OBJETIVO:
Selecione e copie cada linha dos dados abaixo que contenha o rótulo "label", considerando a diferença entre maiúsculas e minúsculas.

****************

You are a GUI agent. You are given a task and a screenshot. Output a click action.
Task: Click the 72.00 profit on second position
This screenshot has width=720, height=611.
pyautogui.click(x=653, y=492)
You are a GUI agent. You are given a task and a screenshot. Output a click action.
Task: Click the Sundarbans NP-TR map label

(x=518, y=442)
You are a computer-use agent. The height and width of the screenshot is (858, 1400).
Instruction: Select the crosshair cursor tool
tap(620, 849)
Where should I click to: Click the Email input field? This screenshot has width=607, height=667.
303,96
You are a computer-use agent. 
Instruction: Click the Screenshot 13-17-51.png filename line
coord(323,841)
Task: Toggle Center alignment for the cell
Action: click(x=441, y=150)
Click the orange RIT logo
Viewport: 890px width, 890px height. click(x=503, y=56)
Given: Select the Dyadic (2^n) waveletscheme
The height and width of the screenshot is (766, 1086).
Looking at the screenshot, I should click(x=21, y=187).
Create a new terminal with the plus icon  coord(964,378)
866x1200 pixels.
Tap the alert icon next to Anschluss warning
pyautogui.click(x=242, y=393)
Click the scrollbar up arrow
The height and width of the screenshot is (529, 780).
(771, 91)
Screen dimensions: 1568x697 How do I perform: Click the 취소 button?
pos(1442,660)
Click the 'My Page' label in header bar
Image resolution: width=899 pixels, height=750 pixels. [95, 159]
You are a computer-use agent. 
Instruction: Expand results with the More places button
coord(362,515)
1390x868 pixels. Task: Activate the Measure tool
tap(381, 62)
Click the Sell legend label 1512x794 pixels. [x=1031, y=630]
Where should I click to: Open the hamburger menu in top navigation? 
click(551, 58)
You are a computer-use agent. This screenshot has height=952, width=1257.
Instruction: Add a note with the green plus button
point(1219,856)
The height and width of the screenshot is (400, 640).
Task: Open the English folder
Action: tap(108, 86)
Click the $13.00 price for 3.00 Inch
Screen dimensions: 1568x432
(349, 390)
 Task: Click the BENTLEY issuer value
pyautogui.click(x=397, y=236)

****************

A SOLUÇÃO:
Task: Click the Sundarbans NP-TR map label
Click the 'My Page' label in header bar
Click the Sell legend label 1512x794 pixels. [x=1031, y=630]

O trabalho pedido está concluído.